[作業指示]:
1. 引用文の筆者は、握手レポの全文を掲載した記事をなぜ作成したのか。本文が示す理由を1〜3文で説明してください。
2. 引用文について、次の問いに答えよ。
(a) 最初のツイートは、その日のうちにどのような規模のまとめサイトにまとめられたか。
(b) ハコオシ氏が続いて投稿した詳細な会話記録は、何件ほどリツイートされたか。
(c) 筆者は当該記事で、一連の「握手レポ」をどう評したか。

[引用文]:
* * * * *

握手会と「握手会レポ」はどうあるべきか? 今問われるファンの節度とアイドルの矜恃

先日、「鈴木香音は果物モノマネを本当はやりたくない?」と題して、注目された「握手レポ」Twitterの全文を掲載した。(モーニング娘。鈴木香音は「果物モノマネ」を本当はやりたくない? ファンとの会話詳細まとめ
この記事について、件の握手レポに批判的な立場の方からは「さらに拡散させるのか」といった批判を受けた。「記事を削除すべき」という声もあるので、まずは当該記事を作成した経緯を説明する。

あの記事の作成目的は、「どうせ拡散されてしまっているなら、詳細情報を」というものがまず第一にある。

最初のツイートのみが拡散され、平行して掲示板にスレッドが立ち、その日のうちに10万規模アクセスのまとめサイトに相次いでまとめられて拡散された。
断片的に広まってしまうことを危惧したハコオシ氏は、続いて詳細な会話記録を投稿するものの、ツイート数が多いこともあり、こちらはわずか数件しかリツイートされていなかった。

RT汗のごとし一度ネット上でつぶやいた言葉は、後から削除しても取り消すことは出来ない。それなら断片情報だけが拡散されたままよりも、より詳細な情報が一箇所にまとめられている方がまだマシである。(同時に、握手会におけるアイドルと熱心なファンとの会話や握手レポのあり方について、資料的価値があるのではないかと考えた)

しかし、それは「まだマシ」という次善の策であって、最善ではない。問題は、断片的な発言が拡散されてしまったことではなく、そもそもメンバーの不利益になりうる発言内容をツイートしてしまったことにあるのだ。

いや、さらに本質的なことを言うならば、握手会でファンがメンバーの私的な発言を引き出そうと工夫すること自体に問題があるのではないか?

握手レポはインタビューではない

当該記事で一連の「握手レポ」を「もはやインタビュー」と評したが、インタビューではないのだ。握手レポートとインタビューには、厳然たる違いがある。

* * * * *

[提供資料]:
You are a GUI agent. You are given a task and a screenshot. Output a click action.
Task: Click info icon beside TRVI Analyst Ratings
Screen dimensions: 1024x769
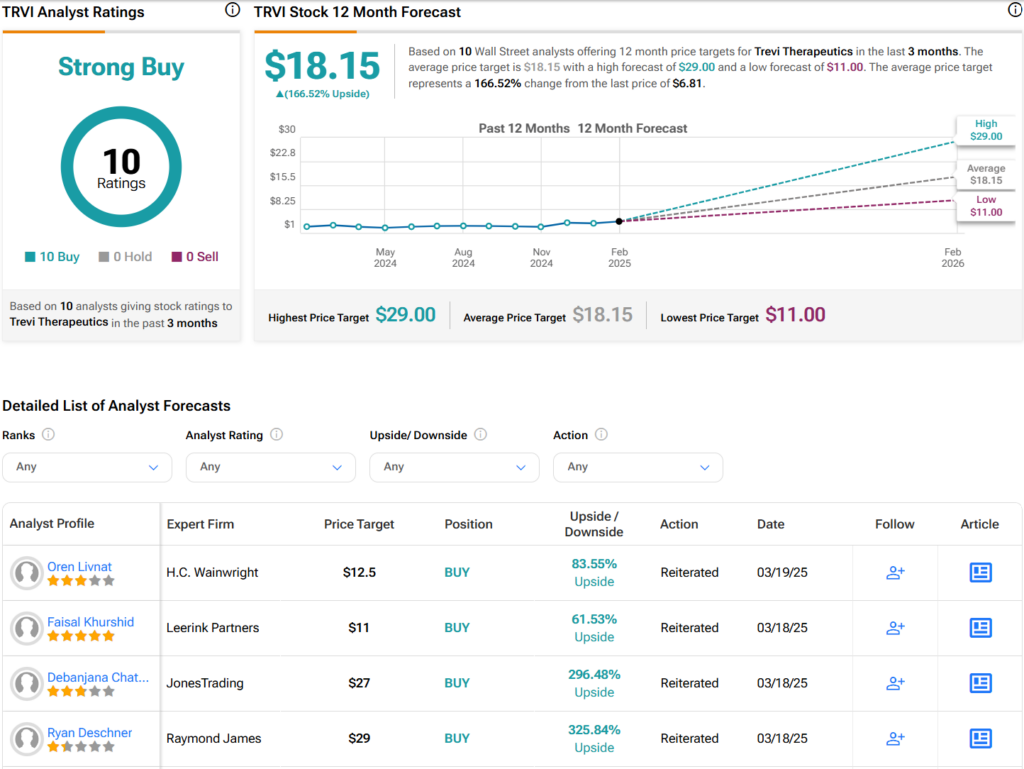click(232, 11)
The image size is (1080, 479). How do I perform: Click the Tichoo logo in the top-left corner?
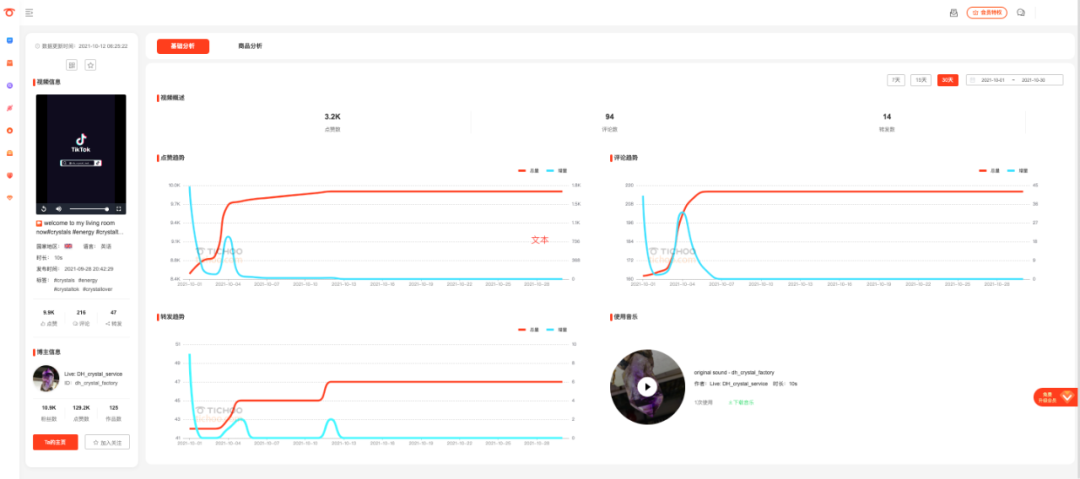pyautogui.click(x=9, y=12)
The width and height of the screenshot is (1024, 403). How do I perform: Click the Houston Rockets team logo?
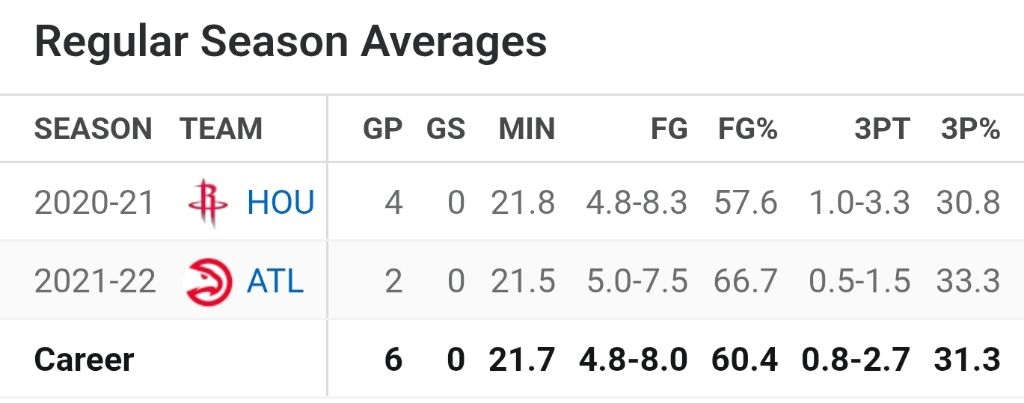[x=208, y=202]
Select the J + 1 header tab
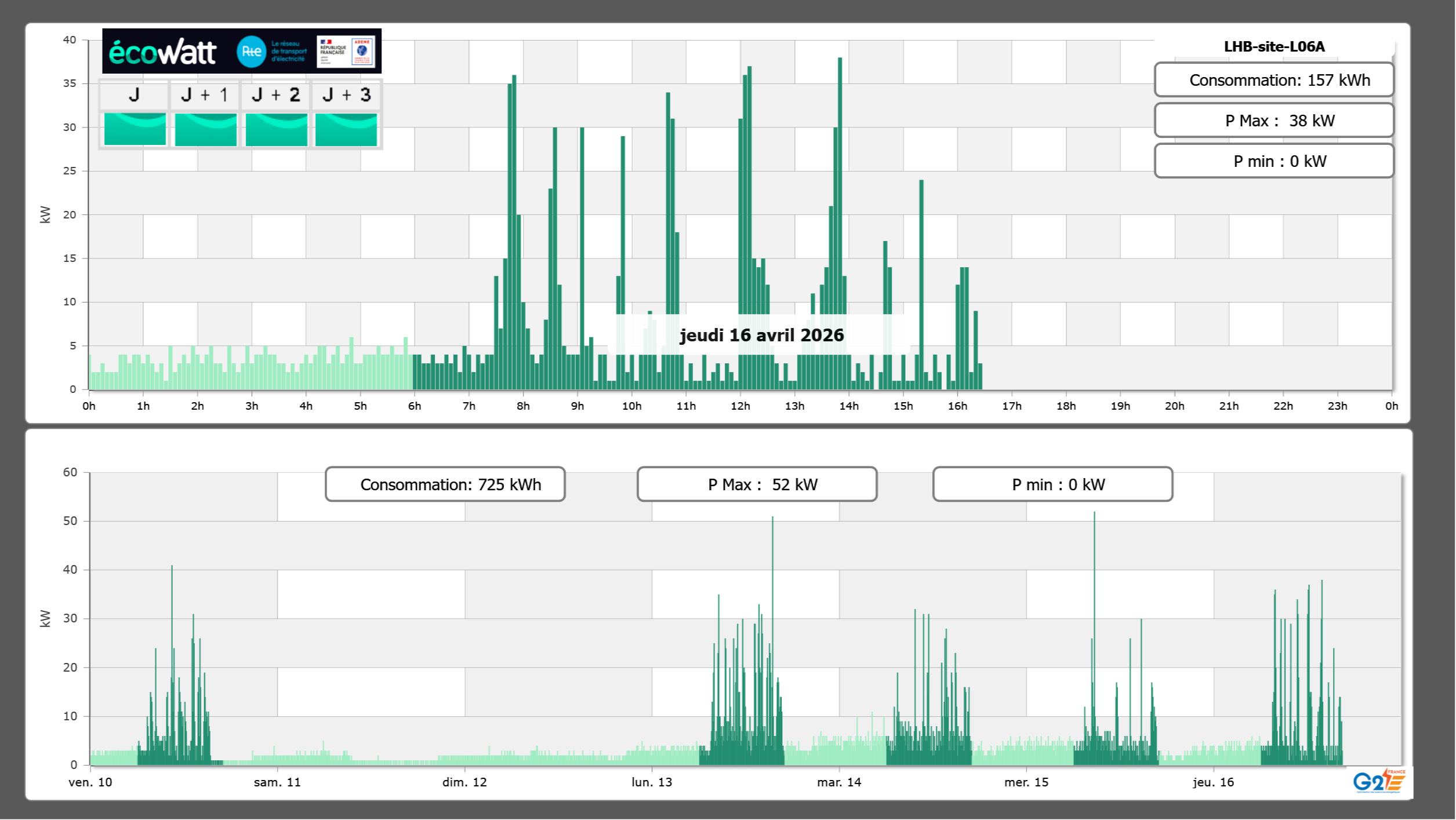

* * * * *

[解答例]:
1. 一度ネット上でつぶやいた言葉は後から削除しても取り消せず、すでに最初のツイートだけが断片的に拡散されていた。それなら断片情報だけが広まったままよりも、詳細な情報が一箇所にまとめられている方がまだマシだと考えたからである。あわせて、アイドルとファンの会話や握手レポのあり方について資料的価値があるとも考えた。

2.
(a) 10万規模アクセスのまとめサイト
(b) わずか数件
(c) 「もはやインタビュー」